§ Stated exercise: Filter the rows below down to those containing the string "This", and copy each matching line in full.
[START OF Dataset entries]
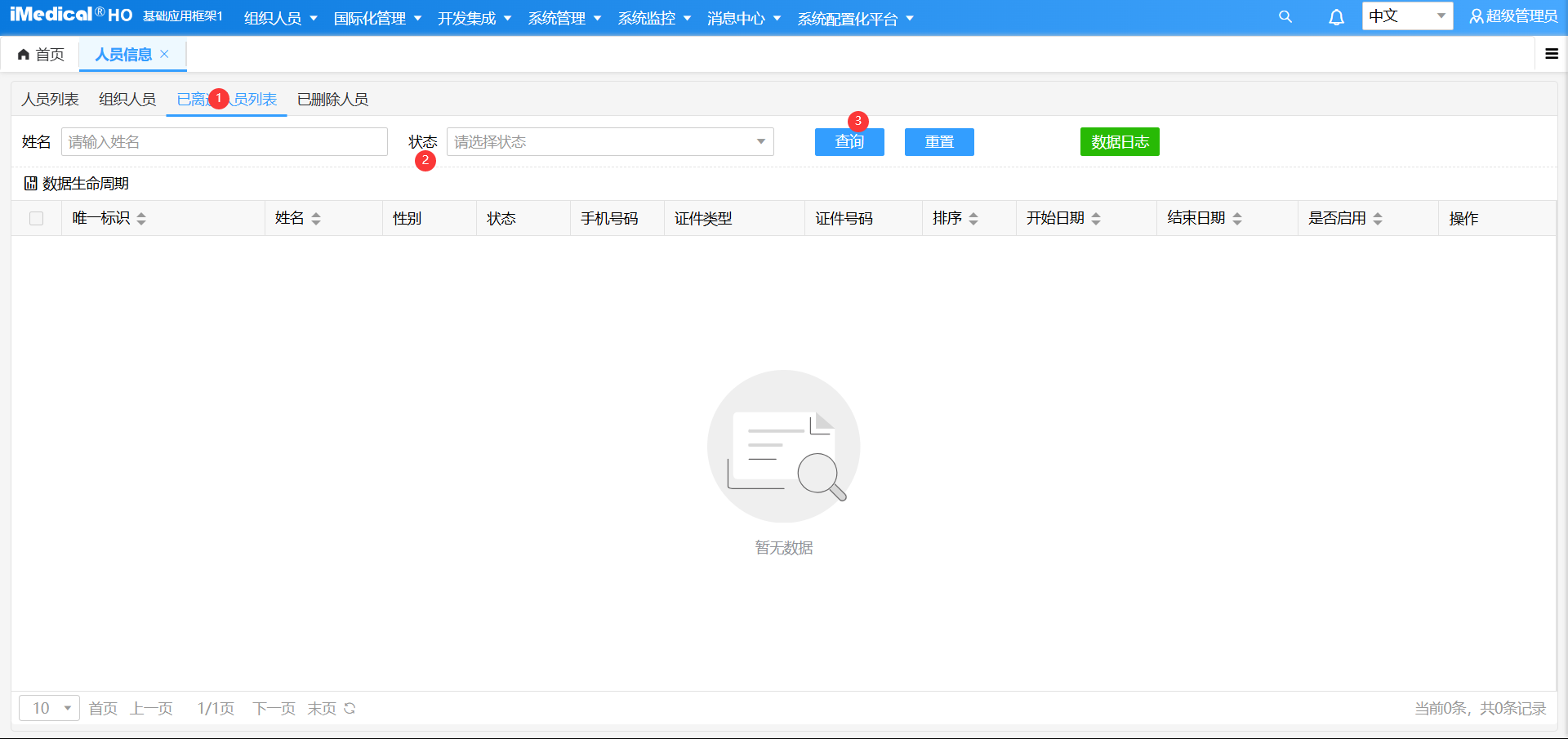Sort the 结束日期 column
This screenshot has height=739, width=1568.
pyautogui.click(x=1238, y=218)
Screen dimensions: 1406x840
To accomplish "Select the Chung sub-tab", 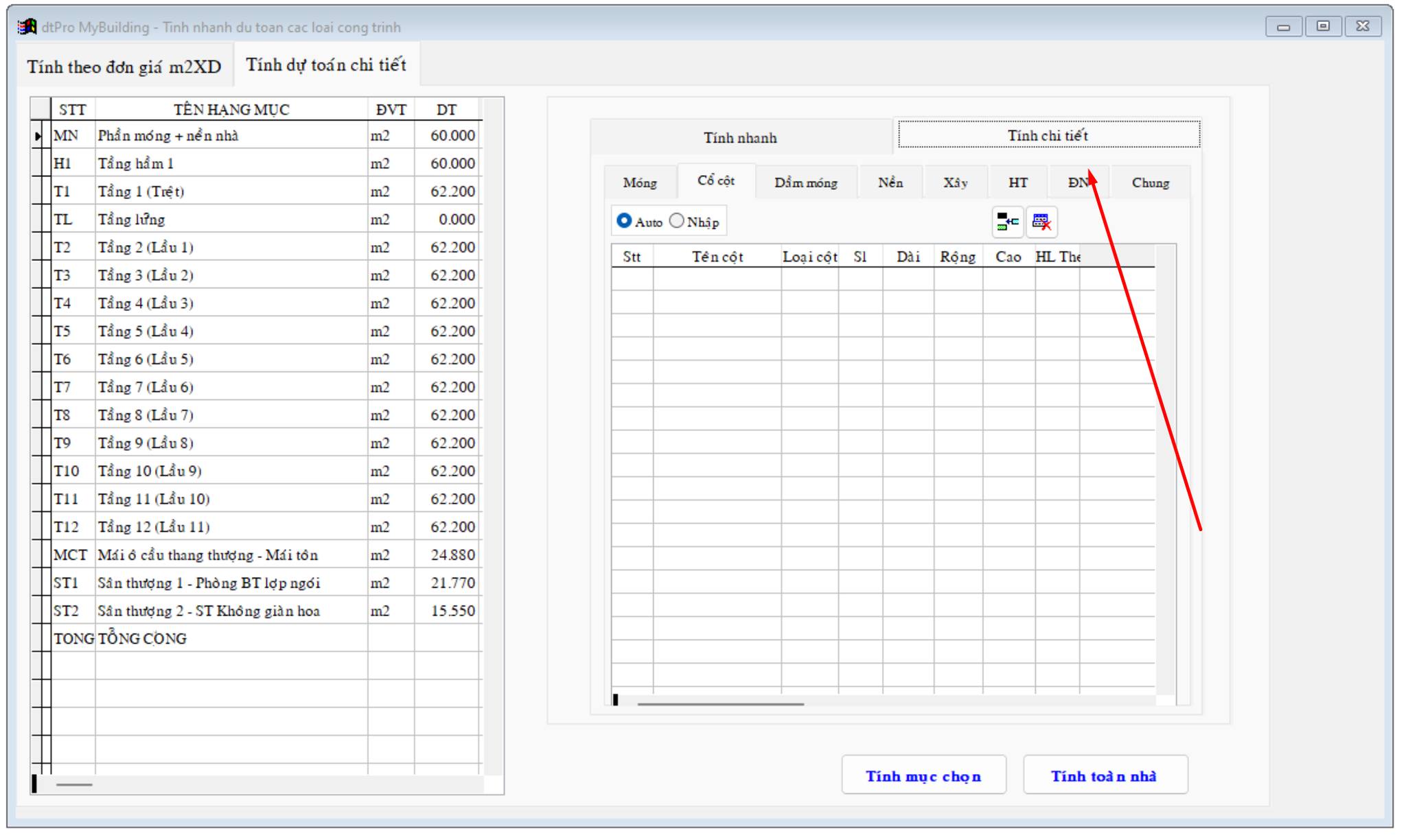I will 1150,183.
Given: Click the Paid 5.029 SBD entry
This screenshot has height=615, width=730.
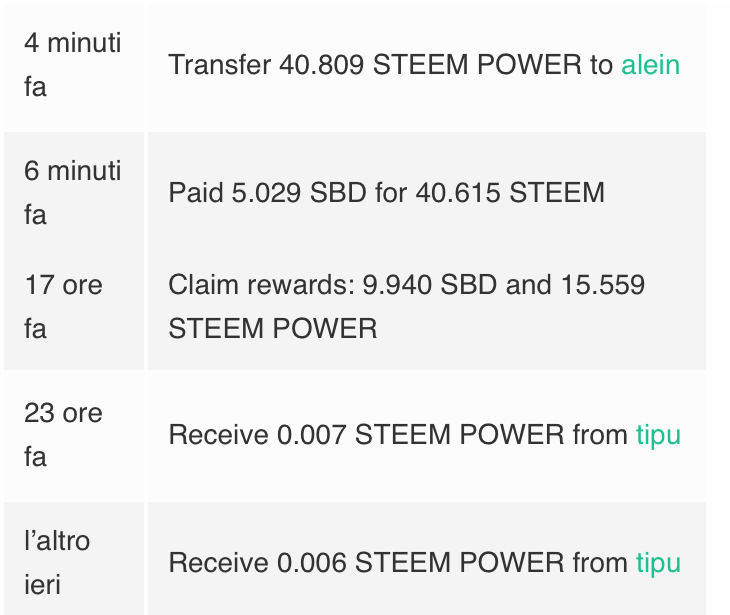Looking at the screenshot, I should (x=386, y=192).
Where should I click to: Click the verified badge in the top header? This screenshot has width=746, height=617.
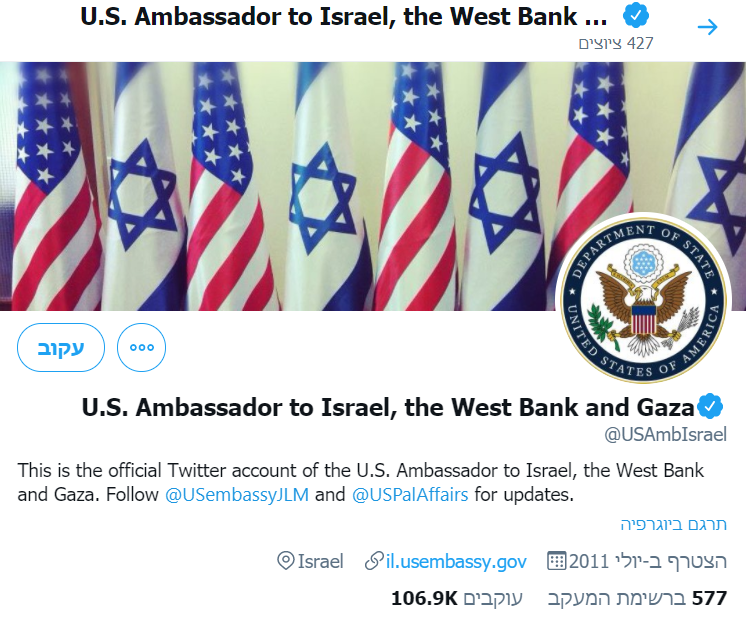point(636,16)
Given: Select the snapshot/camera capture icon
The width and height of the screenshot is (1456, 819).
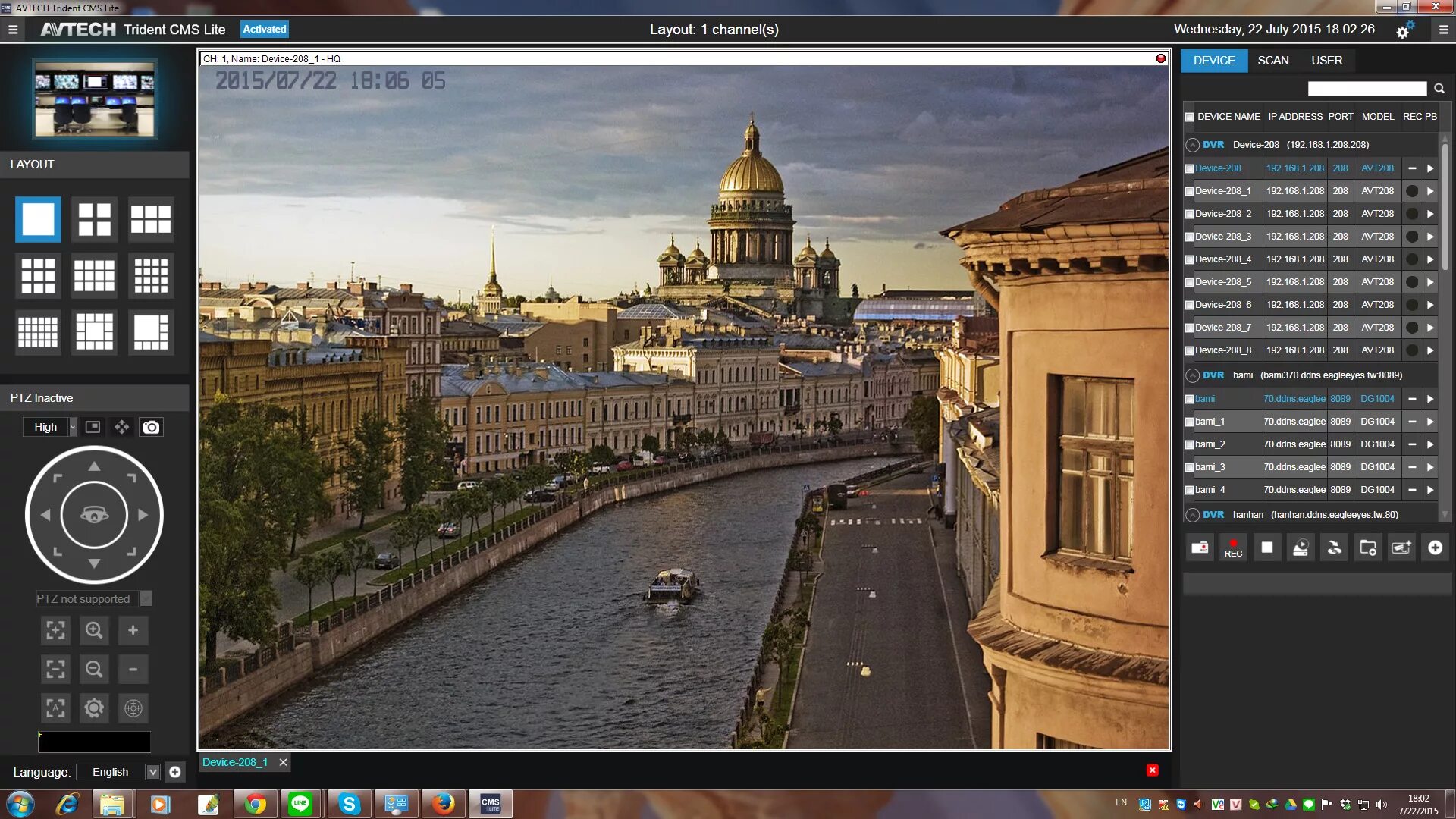Looking at the screenshot, I should [150, 427].
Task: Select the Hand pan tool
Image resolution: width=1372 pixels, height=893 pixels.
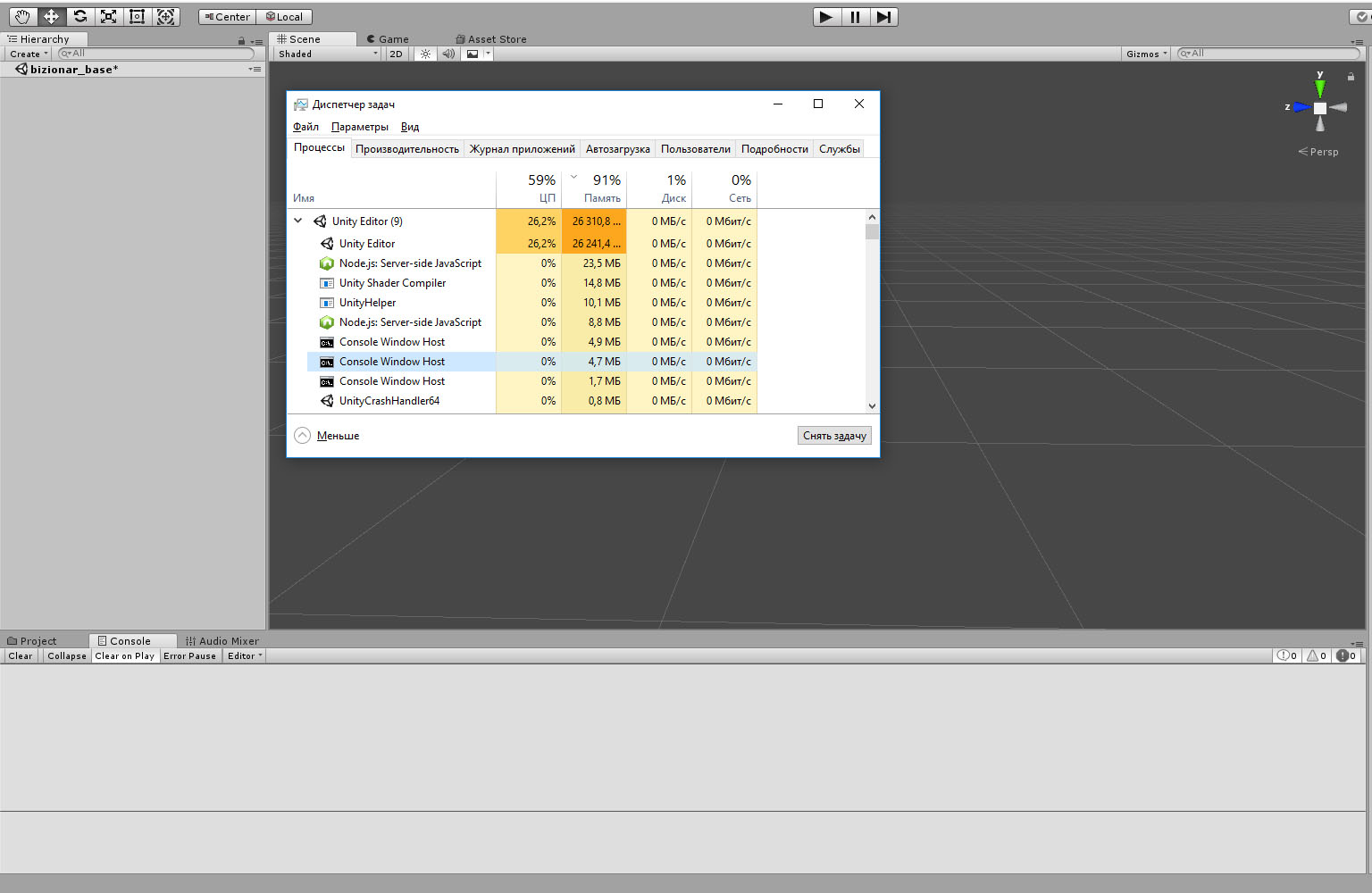Action: click(22, 16)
[END OF Dataset entries]
§ Problem solution:
This screenshot has height=739, width=1568.
This screenshot has height=615, width=730.
Where should I click to: Click the verified badge in the top header? This screenshot has width=746, height=617.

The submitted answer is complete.